I was watching (yet again) the John Wayne western El Dorado. It looks amazing on the 75-inch 4K screen. In fact so amazing that I noticed something that had escaped me before. Leigh Brackett wrote the screenplay. I’ve written about the gifted, prolific Leigh Brackett before. People know she worked on Star Wars:The Empire Strikes Back. And The Big Sleep screenplay. And wrote terrific ERB-inspired planetary romances. She’s enshrined in the Appendix N pantheon. So she had multiple-genre chops. A western, then, should come as no surprise.
It didn’t, in fact, come as a surprise, except as a pleasant one. Watching El Dorado, it is clear that Brackett has an intuitive grasp of (once and, I hope, future) American masculinity. She gets the archetypes. Her dialogue is snappy, moves the plot along, and builds nice little character portraits. It might seem strange that the same fingers typed scenes for John Wayne’s Cole Thornton as for Matt Carse in The Sword of Rhiannon. But after all, is there much difference between Cole Thornton stalking the darkened streets of El Dorado, tracking his quarry to a saloon and Carse being tracked through the Martian streets of Jekkara. The sentence “His gun hand swung loose and ready for action” could apply to either man.
So give the flick a re-watch sometime and keep the screenwriter in mind. (Also, Robert Mitchum’s performance is excellent. The whole cast is good, but keep an eye on Mitchum, even if he’s only in the background.)

> TASK SET
[A] In one to three sentences, explain why the post about El Dorado says a western from Leigh Brackett should come as no surprise.
[B] Carry on the post about El Dorado, starting after its last sentence.

[Stored items]
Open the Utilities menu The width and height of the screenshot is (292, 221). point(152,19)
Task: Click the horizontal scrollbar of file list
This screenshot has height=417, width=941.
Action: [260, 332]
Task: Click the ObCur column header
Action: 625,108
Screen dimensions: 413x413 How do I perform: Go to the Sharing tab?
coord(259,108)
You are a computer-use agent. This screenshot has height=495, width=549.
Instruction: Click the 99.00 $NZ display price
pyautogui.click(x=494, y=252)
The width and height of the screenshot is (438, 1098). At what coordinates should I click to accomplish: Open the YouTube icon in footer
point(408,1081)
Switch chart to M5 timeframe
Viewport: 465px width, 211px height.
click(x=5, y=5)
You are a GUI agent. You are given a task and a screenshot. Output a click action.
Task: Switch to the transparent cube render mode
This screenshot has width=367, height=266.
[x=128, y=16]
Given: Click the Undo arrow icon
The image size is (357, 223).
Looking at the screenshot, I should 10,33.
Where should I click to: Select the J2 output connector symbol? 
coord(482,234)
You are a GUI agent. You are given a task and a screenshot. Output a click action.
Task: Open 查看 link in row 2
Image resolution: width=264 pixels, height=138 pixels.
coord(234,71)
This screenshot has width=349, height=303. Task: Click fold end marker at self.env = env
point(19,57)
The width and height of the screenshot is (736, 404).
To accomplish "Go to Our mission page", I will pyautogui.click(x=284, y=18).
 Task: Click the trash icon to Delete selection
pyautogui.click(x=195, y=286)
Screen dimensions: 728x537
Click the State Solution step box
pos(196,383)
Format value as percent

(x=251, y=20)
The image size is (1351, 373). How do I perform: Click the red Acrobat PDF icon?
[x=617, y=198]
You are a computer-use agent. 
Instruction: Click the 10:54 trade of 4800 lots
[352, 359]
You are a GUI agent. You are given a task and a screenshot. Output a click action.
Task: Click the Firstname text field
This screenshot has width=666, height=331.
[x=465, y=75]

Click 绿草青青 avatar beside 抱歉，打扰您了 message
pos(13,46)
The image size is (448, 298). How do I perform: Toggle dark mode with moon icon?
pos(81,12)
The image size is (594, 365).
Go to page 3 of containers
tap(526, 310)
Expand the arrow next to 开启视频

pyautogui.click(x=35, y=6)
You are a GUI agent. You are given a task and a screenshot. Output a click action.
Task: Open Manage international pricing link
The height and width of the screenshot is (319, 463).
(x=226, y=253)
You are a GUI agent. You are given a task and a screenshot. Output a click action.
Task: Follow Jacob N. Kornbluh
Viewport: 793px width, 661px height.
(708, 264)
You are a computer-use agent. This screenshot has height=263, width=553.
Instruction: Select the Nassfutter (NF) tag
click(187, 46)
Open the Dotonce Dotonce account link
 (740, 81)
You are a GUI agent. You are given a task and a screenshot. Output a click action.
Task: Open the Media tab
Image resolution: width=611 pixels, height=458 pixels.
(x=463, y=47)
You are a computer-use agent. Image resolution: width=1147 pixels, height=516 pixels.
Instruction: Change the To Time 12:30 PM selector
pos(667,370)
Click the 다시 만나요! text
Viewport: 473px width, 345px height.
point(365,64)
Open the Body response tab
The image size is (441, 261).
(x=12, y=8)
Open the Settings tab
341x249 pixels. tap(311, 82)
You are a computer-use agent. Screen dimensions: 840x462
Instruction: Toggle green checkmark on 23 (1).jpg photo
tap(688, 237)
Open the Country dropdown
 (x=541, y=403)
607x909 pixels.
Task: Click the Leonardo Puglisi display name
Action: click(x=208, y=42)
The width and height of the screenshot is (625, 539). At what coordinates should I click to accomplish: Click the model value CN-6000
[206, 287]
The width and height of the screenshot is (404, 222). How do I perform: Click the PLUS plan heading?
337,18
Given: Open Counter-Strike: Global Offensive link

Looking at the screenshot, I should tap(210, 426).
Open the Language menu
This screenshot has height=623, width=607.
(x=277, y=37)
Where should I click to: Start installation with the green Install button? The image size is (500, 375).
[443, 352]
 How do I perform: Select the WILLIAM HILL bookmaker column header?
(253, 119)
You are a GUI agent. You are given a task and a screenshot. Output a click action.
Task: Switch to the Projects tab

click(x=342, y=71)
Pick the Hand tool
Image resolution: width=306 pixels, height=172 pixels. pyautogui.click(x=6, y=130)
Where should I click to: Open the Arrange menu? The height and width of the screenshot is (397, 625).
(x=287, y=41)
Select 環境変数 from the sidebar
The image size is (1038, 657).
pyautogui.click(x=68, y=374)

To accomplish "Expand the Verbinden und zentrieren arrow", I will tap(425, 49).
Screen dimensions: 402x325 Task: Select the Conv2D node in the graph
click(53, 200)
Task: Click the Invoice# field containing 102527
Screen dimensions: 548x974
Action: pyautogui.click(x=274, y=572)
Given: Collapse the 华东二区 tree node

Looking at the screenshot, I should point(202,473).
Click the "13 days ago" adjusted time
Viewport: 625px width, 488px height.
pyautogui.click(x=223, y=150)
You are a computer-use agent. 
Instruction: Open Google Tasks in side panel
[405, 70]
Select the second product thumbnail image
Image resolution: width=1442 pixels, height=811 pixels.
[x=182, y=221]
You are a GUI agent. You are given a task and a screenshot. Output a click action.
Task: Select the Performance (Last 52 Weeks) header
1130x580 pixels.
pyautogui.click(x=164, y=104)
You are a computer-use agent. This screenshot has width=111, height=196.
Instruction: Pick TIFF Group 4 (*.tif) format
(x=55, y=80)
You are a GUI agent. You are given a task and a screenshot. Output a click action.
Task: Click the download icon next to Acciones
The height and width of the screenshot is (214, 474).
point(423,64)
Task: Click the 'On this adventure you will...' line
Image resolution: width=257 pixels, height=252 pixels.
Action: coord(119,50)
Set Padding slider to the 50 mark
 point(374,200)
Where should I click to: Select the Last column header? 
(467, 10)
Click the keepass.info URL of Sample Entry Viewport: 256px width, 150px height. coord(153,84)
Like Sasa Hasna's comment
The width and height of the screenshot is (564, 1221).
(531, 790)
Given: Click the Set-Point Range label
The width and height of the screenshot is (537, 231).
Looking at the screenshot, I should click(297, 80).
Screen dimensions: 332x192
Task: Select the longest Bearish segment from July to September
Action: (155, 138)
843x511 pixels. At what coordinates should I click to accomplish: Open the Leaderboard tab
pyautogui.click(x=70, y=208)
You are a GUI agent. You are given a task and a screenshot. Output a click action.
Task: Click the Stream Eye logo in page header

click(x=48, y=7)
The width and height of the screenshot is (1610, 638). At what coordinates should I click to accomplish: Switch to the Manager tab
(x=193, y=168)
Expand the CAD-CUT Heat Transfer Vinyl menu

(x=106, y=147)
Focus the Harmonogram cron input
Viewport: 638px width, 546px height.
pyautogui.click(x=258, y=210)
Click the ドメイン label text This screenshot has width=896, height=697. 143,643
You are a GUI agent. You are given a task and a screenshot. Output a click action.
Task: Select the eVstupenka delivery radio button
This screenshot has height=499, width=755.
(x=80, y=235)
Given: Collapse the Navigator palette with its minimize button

> ANSWERS FOR THIS EXERCISE
[A] Brackett had already worked across several genres. She wrote for Star Wars: The Empire Strikes Back and the screenplay for The Big Sleep, and she wrote ERB-inspired planetary romances, so she had multiple-genre chops.

[B]
I can’t claim Brackett’s skills, but if you’re in the mood for some contemporary fantasy adventure, check out the Semi-Autos and Sorcery series published by Aethon Books, beginning with Blood and Jade, moving on to Santa Anna’s Sword, then Obsidian Owl, and finally the recently released Silver and Bone. People with a sense of fun seem to like them. You might too.
With that distasteful business out of the way, on to Magnus Stoneslayer’s latest diary entry.
I have been around, dear diary. A bit of a genteel understatement there. More properly, I’ve traveled extensively, living a generally peripatetic existence. I’ve devoured the few maps I’ve had the opportunity to view. I’ve spent countless hours listening to the stories of every vagabond, caravan master, and inveterate wanderer to cross my path.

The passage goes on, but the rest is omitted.